# Problem
Reproduce the data word for word, from its first line up to and including the line with "will [154, 64].".

>>>

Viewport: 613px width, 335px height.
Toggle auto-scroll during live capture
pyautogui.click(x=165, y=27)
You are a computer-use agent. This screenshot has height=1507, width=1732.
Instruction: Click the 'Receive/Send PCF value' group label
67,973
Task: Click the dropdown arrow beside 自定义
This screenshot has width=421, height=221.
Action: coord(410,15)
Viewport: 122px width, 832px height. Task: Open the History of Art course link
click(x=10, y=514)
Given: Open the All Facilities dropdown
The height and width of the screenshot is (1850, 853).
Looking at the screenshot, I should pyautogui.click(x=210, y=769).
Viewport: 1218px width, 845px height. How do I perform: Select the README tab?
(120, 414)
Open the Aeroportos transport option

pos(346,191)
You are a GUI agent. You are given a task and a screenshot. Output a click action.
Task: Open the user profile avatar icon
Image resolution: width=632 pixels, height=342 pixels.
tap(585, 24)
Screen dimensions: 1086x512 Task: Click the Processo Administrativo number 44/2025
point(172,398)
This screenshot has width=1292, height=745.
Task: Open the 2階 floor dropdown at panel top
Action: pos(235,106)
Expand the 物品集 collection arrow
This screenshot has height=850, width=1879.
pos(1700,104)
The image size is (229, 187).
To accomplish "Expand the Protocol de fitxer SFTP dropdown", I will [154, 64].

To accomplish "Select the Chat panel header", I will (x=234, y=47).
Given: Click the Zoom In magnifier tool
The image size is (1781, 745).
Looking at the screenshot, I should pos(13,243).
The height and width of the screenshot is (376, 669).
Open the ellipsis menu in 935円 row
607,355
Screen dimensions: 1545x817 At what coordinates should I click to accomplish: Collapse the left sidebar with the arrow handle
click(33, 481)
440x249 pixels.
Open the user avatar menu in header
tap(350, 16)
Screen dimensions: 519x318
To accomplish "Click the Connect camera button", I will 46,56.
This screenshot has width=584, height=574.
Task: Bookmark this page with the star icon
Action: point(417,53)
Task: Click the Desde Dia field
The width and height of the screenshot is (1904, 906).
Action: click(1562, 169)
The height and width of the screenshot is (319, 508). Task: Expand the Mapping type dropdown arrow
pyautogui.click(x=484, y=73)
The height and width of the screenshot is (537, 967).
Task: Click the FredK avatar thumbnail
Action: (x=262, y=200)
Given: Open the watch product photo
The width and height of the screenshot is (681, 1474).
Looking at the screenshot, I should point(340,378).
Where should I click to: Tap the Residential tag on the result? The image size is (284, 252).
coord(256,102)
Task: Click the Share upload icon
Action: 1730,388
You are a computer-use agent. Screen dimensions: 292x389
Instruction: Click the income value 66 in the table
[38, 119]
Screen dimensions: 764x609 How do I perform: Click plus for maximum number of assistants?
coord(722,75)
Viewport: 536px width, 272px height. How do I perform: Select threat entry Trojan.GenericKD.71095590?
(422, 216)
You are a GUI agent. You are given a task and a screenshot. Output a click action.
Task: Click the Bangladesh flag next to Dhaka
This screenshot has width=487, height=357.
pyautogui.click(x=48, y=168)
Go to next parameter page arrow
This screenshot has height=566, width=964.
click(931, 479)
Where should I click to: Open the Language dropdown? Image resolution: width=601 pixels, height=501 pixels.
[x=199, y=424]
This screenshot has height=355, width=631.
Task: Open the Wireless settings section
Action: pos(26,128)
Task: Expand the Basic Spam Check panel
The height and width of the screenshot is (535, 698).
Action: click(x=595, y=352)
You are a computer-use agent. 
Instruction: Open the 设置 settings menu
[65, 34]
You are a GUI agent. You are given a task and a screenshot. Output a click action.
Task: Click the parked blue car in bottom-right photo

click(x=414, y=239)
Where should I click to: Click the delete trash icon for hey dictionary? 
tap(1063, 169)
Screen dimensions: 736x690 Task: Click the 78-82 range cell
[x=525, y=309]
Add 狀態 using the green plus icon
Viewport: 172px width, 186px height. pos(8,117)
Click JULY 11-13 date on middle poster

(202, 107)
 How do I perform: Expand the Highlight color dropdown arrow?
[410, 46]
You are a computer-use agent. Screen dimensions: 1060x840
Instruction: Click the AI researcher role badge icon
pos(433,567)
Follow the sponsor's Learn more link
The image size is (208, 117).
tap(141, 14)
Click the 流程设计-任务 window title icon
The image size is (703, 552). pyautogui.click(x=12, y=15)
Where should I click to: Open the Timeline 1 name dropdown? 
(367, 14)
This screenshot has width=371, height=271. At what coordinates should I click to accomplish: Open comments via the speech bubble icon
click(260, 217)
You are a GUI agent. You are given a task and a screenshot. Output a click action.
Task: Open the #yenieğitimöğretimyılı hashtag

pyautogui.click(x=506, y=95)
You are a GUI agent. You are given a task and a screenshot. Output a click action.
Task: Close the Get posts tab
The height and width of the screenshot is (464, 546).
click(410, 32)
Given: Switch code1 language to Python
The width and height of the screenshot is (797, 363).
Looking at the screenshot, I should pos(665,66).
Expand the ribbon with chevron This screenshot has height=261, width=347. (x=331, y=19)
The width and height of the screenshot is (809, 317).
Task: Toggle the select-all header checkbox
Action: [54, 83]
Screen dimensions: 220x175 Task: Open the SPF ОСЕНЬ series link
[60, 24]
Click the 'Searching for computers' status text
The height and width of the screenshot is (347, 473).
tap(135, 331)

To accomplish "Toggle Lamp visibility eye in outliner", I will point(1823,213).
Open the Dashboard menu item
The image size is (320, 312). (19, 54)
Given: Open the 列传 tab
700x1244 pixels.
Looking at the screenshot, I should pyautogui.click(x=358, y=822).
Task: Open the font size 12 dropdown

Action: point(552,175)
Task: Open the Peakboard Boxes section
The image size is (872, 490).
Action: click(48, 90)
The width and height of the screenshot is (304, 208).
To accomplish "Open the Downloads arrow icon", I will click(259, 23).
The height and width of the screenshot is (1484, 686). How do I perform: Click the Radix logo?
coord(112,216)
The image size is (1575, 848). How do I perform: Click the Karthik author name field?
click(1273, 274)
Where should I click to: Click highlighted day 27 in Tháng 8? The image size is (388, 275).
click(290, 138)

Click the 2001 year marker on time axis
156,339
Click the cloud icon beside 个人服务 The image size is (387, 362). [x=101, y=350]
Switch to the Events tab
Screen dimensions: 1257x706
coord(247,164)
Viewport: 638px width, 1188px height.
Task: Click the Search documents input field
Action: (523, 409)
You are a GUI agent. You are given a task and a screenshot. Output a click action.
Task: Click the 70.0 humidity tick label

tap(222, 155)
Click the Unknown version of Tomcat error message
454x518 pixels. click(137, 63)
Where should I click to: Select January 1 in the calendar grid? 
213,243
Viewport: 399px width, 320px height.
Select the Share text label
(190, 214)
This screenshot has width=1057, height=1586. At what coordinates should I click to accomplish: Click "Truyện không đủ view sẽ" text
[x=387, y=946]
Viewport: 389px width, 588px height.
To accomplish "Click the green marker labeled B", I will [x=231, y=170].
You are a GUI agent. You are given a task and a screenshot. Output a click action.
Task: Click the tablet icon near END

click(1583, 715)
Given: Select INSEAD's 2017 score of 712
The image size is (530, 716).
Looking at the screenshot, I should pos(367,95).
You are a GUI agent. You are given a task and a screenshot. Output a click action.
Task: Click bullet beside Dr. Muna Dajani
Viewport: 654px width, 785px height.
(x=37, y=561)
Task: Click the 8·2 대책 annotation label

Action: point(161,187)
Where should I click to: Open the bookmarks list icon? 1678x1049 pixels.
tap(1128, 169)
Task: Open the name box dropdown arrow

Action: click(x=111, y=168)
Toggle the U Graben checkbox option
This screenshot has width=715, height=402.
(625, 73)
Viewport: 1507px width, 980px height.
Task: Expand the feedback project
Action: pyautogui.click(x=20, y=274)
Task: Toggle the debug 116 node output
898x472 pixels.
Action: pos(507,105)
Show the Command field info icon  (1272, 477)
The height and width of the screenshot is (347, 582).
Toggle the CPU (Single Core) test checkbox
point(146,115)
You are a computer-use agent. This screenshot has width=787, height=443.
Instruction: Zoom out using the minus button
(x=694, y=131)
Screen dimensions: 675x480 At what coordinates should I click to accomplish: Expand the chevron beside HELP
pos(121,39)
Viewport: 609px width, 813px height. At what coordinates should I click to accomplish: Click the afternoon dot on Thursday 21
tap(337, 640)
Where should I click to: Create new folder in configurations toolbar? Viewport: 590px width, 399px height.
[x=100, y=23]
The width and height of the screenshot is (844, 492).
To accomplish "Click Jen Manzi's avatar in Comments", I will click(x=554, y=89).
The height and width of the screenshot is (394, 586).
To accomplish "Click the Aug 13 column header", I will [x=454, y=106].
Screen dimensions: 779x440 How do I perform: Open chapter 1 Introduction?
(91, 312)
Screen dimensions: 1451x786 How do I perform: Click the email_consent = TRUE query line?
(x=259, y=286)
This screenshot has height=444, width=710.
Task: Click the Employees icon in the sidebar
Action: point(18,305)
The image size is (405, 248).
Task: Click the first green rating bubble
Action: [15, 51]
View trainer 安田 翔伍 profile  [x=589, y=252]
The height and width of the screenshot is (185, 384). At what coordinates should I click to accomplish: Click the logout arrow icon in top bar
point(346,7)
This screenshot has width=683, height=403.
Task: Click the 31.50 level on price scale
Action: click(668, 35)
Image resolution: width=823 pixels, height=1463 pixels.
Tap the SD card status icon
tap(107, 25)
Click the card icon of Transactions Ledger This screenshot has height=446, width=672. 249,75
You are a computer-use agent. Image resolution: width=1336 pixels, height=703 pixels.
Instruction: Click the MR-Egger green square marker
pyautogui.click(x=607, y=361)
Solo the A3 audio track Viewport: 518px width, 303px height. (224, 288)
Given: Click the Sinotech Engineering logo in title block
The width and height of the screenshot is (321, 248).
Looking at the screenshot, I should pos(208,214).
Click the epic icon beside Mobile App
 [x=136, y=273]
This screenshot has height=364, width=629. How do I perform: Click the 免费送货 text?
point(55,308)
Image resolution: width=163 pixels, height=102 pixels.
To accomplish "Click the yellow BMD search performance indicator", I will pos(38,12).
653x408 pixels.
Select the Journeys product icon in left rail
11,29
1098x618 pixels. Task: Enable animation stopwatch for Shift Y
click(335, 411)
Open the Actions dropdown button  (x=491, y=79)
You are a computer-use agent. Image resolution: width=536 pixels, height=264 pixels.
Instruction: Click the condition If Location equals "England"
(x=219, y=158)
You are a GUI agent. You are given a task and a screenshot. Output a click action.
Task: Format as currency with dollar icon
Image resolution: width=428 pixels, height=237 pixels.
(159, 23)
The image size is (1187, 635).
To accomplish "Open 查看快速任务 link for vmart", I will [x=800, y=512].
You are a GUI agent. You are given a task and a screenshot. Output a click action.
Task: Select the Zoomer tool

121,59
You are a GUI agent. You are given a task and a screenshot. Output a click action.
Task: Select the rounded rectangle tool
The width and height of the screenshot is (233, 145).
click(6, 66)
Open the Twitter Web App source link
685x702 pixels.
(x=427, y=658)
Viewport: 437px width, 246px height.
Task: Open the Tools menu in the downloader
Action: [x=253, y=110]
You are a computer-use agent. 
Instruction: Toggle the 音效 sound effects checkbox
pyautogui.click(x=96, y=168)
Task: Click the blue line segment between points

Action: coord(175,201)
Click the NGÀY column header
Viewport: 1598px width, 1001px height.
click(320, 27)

<<<

# Answer to this exercise
Viewport: 613px width, 335px height.
Toggle auto-scroll during live capture
pyautogui.click(x=165, y=27)
You are a computer-use agent. This screenshot has height=1507, width=1732.
Instruction: Click the 'Receive/Send PCF value' group label
67,973
Task: Click the dropdown arrow beside 自定义
This screenshot has width=421, height=221.
Action: coord(410,15)
Viewport: 122px width, 832px height. Task: Open the History of Art course link
click(x=10, y=514)
Given: Open the All Facilities dropdown
The height and width of the screenshot is (1850, 853).
Looking at the screenshot, I should pyautogui.click(x=210, y=769).
Viewport: 1218px width, 845px height. How do I perform: Select the README tab?
(120, 414)
Open the Aeroportos transport option

pos(346,191)
You are a GUI agent. You are given a task and a screenshot. Output a click action.
Task: Open the user profile avatar icon
Image resolution: width=632 pixels, height=342 pixels.
tap(585, 24)
Screen dimensions: 1086x512 Task: Click the Processo Administrativo number 44/2025
point(172,398)
This screenshot has width=1292, height=745.
Task: Open the 2階 floor dropdown at panel top
Action: pos(235,106)
Expand the 物品集 collection arrow
This screenshot has height=850, width=1879.
pos(1700,104)
The image size is (229, 187).
To accomplish "Expand the Protocol de fitxer SFTP dropdown", I will [154, 64].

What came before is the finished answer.